--- EXCERPTED PASSAGE ---

This sorting is actually not necessary at all AFAICS.

If the list is always sorted, an element can be added to it at the
right spot: just iterate over elements until you find the place.  This
takes at most 1 list iteration, reads only and just a few writes to
update the next/prev pointers at the insertion time.

Moreover, the list can always be sorted in the same order regardless
of the constraint type ("min" or "max").  If the order is ascending,
then for the "min" constraint type the effective value is in the last
element and for the "max" constraint type it is in the first element.
This observation can be used to simplify the code quite a bit I think
(the "compare" function is not really needed for one).

And there are a few additional general observations that can be made.

First, the interface need not care about the units.  Since user space
needs to know exactly which driver it is going to interact with
through this interface, it also knows the perf units used by that
driver, so it doesn't need to be told what the unit is.

Second, the hard limits are not necessary.  The backend can deal with
any values that are passed to it and user space doesn't need to know
the device limits (and even if it does, there can be an ioctl to get
them, but they need to appear anywhere else in the interface because
the backend will observe them anyway).

--- TASKS TO PERFORM ---
1) Copy the passage on sorted constraint lists from "Moreover, the list" to "the first element.", replacing each "constraint type" with "limit type".
2) According to the passage on sorted constraint lists, if the list is in ascending order, which element holds the effective value for the "max" constraint type?
Work from the passage on sorted constraint lists alone.

--- SUPPLIED DATA ---
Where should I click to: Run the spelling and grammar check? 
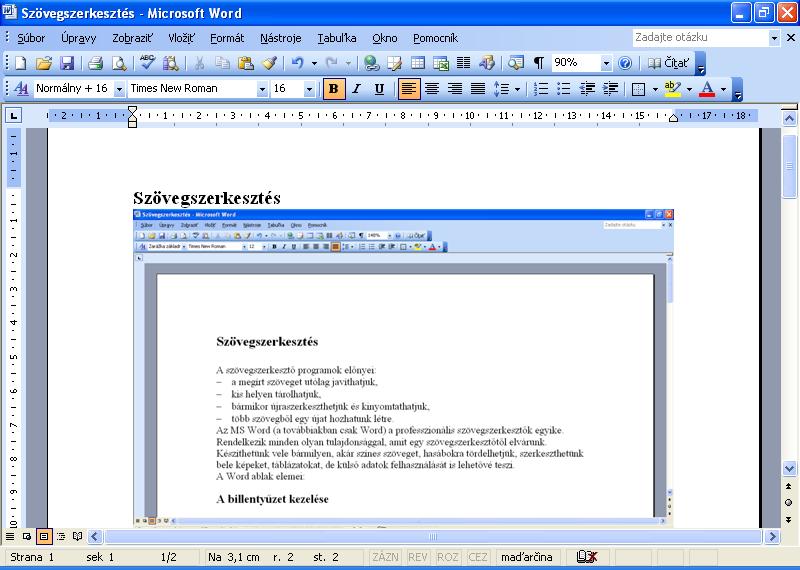tap(147, 63)
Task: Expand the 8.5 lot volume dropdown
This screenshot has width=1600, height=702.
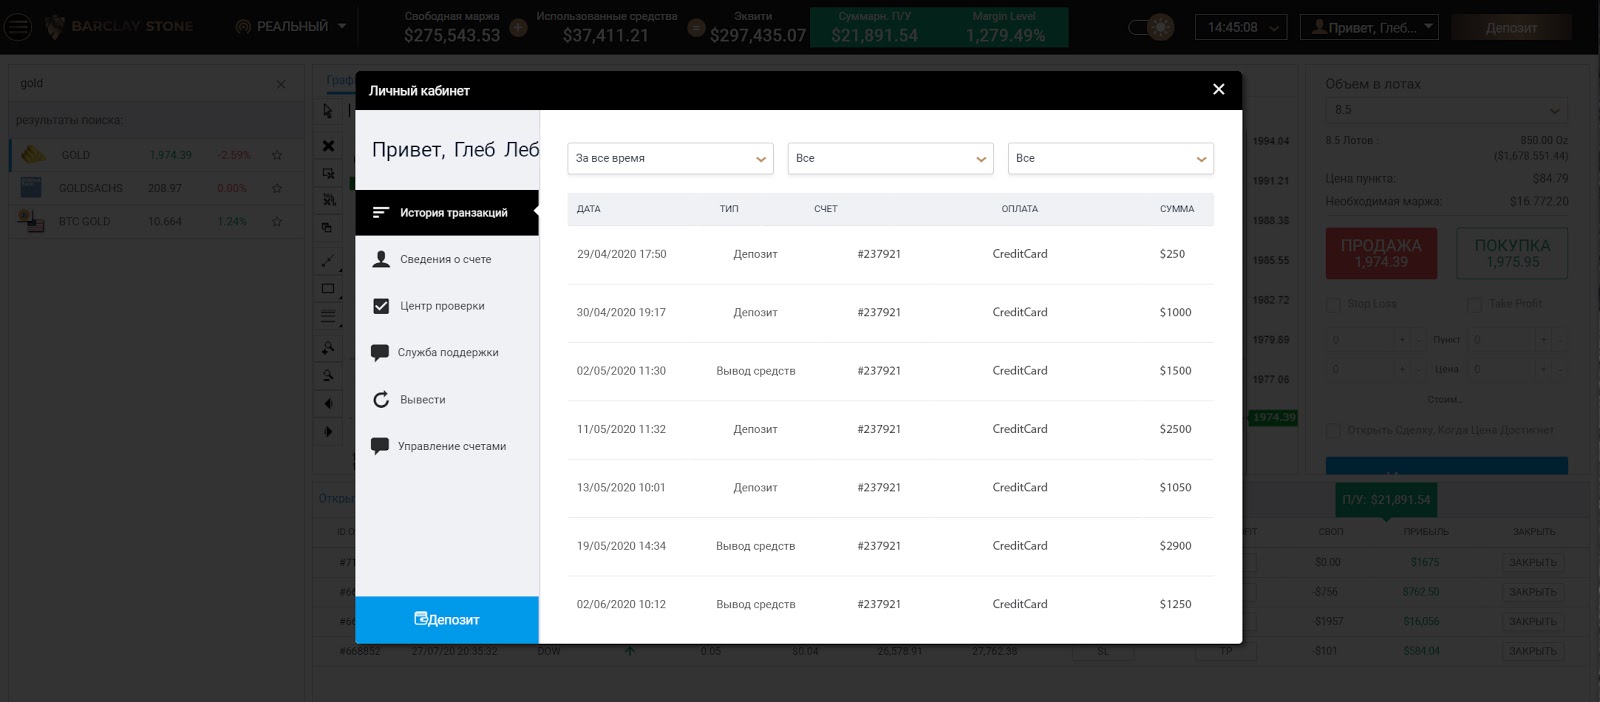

--- SOLUTIONS BELOW ---
1)
Moreover, the list can always be sorted in the same order regardless
of the limit type ("min" or "max").  If the order is ascending,
then for the "min" limit type the effective value is in the last
element and for the "max" limit type it is in the first element.

2) The first element.